_Task prompt_. Transcribe the entire listing below exactly.
<<<<
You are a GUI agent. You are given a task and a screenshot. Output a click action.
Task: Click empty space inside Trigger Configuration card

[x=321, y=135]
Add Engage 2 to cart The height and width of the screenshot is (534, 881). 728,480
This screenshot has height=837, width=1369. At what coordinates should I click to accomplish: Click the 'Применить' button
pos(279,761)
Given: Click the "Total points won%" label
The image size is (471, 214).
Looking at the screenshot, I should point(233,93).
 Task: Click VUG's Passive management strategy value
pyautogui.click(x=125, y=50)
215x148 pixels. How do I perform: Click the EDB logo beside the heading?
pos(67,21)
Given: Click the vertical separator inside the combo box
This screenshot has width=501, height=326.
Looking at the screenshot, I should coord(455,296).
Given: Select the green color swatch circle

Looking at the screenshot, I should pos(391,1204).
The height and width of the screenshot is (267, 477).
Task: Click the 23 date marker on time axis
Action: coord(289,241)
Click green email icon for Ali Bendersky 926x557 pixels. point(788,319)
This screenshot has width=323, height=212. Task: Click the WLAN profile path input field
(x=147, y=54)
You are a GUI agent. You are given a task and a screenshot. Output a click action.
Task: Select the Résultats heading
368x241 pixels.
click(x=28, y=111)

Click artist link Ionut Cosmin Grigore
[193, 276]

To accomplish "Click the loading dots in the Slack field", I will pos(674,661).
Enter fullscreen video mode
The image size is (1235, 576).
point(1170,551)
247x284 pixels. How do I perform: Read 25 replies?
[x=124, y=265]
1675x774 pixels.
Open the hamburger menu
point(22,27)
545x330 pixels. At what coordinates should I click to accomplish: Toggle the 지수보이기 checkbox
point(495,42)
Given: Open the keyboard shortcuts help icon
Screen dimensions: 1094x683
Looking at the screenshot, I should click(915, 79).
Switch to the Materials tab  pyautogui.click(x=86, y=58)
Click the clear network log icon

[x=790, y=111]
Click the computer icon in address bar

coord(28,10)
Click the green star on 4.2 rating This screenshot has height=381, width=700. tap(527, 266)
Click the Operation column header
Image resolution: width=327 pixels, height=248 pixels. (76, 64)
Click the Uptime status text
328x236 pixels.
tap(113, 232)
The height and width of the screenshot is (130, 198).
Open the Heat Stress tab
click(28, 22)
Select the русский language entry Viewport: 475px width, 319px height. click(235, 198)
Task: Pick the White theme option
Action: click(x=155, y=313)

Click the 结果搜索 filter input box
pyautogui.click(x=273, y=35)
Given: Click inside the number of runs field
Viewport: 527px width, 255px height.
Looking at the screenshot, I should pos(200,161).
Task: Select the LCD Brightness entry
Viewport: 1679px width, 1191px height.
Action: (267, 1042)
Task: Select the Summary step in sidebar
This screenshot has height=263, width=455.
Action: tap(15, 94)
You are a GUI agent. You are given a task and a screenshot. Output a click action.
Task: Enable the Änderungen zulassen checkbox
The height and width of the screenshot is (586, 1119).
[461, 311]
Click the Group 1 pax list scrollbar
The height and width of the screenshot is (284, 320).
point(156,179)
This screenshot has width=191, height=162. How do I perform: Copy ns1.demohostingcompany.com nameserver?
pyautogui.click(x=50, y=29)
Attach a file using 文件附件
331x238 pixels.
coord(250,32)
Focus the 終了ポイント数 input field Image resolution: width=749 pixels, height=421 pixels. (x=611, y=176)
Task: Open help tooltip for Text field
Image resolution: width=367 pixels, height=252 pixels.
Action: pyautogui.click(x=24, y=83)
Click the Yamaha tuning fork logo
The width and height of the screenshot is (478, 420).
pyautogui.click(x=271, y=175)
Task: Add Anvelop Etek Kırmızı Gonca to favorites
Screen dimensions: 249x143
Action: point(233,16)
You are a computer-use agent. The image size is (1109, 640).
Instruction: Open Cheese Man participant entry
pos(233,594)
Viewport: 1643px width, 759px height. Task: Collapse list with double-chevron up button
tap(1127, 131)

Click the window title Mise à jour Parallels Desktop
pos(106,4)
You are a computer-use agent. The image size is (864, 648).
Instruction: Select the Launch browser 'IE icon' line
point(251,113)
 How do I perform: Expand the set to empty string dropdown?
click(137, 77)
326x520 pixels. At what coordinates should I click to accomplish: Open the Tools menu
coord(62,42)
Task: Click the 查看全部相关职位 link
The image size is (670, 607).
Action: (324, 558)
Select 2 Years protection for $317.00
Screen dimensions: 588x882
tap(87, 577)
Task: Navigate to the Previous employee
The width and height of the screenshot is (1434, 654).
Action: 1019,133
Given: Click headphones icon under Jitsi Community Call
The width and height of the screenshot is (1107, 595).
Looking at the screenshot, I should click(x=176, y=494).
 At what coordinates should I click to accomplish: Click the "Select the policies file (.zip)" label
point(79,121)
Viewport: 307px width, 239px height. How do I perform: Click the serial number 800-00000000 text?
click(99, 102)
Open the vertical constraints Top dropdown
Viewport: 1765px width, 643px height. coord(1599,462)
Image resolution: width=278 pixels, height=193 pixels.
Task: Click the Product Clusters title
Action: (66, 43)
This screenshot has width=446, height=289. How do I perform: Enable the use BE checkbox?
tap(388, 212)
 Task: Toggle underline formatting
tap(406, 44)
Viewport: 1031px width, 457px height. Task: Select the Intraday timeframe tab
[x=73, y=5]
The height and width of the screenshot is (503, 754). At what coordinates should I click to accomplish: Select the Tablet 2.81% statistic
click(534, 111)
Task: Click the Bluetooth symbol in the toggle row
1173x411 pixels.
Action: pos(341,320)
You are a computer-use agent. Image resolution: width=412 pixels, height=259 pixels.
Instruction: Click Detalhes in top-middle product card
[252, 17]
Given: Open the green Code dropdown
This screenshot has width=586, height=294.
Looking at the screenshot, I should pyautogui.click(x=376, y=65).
>>>>
_Your solution_.
You are a GUI agent. You are given a task and a screenshot. Output a click action.
Task: Click empty space inside Trigger Configuration card

[x=321, y=135]
Add Engage 2 to cart The height and width of the screenshot is (534, 881). 728,480
This screenshot has height=837, width=1369. At what coordinates should I click to accomplish: Click the 'Применить' button
pos(279,761)
Given: Click the "Total points won%" label
The image size is (471, 214).
Looking at the screenshot, I should point(233,93).
 Task: Click VUG's Passive management strategy value
pyautogui.click(x=125, y=50)
215x148 pixels. How do I perform: Click the EDB logo beside the heading?
pos(67,21)
Given: Click the vertical separator inside the combo box
This screenshot has width=501, height=326.
Looking at the screenshot, I should coord(455,296).
Given: Select the green color swatch circle

Looking at the screenshot, I should pos(391,1204).
The height and width of the screenshot is (267, 477).
Task: Click the 23 date marker on time axis
Action: coord(289,241)
Click green email icon for Ali Bendersky 926x557 pixels. point(788,319)
This screenshot has width=323, height=212. Task: Click the WLAN profile path input field
(x=147, y=54)
You are a GUI agent. You are given a task and a screenshot. Output a click action.
Task: Select the Résultats heading
368x241 pixels.
click(x=28, y=111)

Click artist link Ionut Cosmin Grigore
[193, 276]

To accomplish "Click the loading dots in the Slack field", I will pos(674,661).
Enter fullscreen video mode
The image size is (1235, 576).
point(1170,551)
247x284 pixels. How do I perform: Read 25 replies?
[x=124, y=265]
1675x774 pixels.
Open the hamburger menu
point(22,27)
545x330 pixels. At what coordinates should I click to accomplish: Toggle the 지수보이기 checkbox
point(495,42)
Given: Open the keyboard shortcuts help icon
Screen dimensions: 1094x683
Looking at the screenshot, I should click(915, 79).
Switch to the Materials tab  pyautogui.click(x=86, y=58)
Click the clear network log icon

[x=790, y=111]
Click the computer icon in address bar

coord(28,10)
Click the green star on 4.2 rating This screenshot has height=381, width=700. tap(527, 266)
Click the Operation column header
Image resolution: width=327 pixels, height=248 pixels. (76, 64)
Click the Uptime status text
328x236 pixels.
tap(113, 232)
The height and width of the screenshot is (130, 198).
Open the Heat Stress tab
click(28, 22)
Select the русский language entry Viewport: 475px width, 319px height. click(235, 198)
Task: Pick the White theme option
Action: click(x=155, y=313)

Click the 结果搜索 filter input box
pyautogui.click(x=273, y=35)
Given: Click inside the number of runs field
Viewport: 527px width, 255px height.
Looking at the screenshot, I should pos(200,161).
Task: Select the LCD Brightness entry
Viewport: 1679px width, 1191px height.
Action: (267, 1042)
Task: Select the Summary step in sidebar
This screenshot has height=263, width=455.
Action: tap(15, 94)
You are a GUI agent. You are given a task and a screenshot. Output a click action.
Task: Enable the Änderungen zulassen checkbox
The height and width of the screenshot is (586, 1119).
[461, 311]
Click the Group 1 pax list scrollbar
The height and width of the screenshot is (284, 320).
point(156,179)
This screenshot has width=191, height=162. How do I perform: Copy ns1.demohostingcompany.com nameserver?
pyautogui.click(x=50, y=29)
Attach a file using 文件附件
331x238 pixels.
coord(250,32)
Focus the 終了ポイント数 input field Image resolution: width=749 pixels, height=421 pixels. (x=611, y=176)
Task: Open help tooltip for Text field
Image resolution: width=367 pixels, height=252 pixels.
Action: pyautogui.click(x=24, y=83)
Click the Yamaha tuning fork logo
The width and height of the screenshot is (478, 420).
pyautogui.click(x=271, y=175)
Task: Add Anvelop Etek Kırmızı Gonca to favorites
Screen dimensions: 249x143
Action: point(233,16)
You are a computer-use agent. The image size is (1109, 640).
Instruction: Open Cheese Man participant entry
pos(233,594)
Viewport: 1643px width, 759px height. Task: Collapse list with double-chevron up button
tap(1127, 131)

Click the window title Mise à jour Parallels Desktop
pos(106,4)
You are a computer-use agent. The image size is (864, 648).
Instruction: Select the Launch browser 'IE icon' line
point(251,113)
 How do I perform: Expand the set to empty string dropdown?
click(137, 77)
326x520 pixels. At what coordinates should I click to accomplish: Open the Tools menu
coord(62,42)
Task: Click the 查看全部相关职位 link
The image size is (670, 607).
Action: (324, 558)
Select 2 Years protection for $317.00
Screen dimensions: 588x882
tap(87, 577)
Task: Navigate to the Previous employee
The width and height of the screenshot is (1434, 654).
Action: 1019,133
Given: Click headphones icon under Jitsi Community Call
The width and height of the screenshot is (1107, 595).
Looking at the screenshot, I should click(x=176, y=494).
 At what coordinates should I click to accomplish: Click the "Select the policies file (.zip)" label
point(79,121)
Viewport: 307px width, 239px height. How do I perform: Click the serial number 800-00000000 text?
click(99, 102)
Open the vertical constraints Top dropdown
Viewport: 1765px width, 643px height. coord(1599,462)
Image resolution: width=278 pixels, height=193 pixels.
Task: Click the Product Clusters title
Action: (66, 43)
This screenshot has width=446, height=289. How do I perform: Enable the use BE checkbox?
tap(388, 212)
 Task: Toggle underline formatting
tap(406, 44)
Viewport: 1031px width, 457px height. Task: Select the Intraday timeframe tab
[x=73, y=5]
The height and width of the screenshot is (503, 754). At what coordinates should I click to accomplish: Select the Tablet 2.81% statistic
click(534, 111)
Task: Click the Bluetooth symbol in the toggle row
1173x411 pixels.
Action: pos(341,320)
You are a computer-use agent. Image resolution: width=412 pixels, height=259 pixels.
Instruction: Click Detalhes in top-middle product card
[252, 17]
Given: Open the green Code dropdown
This screenshot has width=586, height=294.
Looking at the screenshot, I should pyautogui.click(x=376, y=65).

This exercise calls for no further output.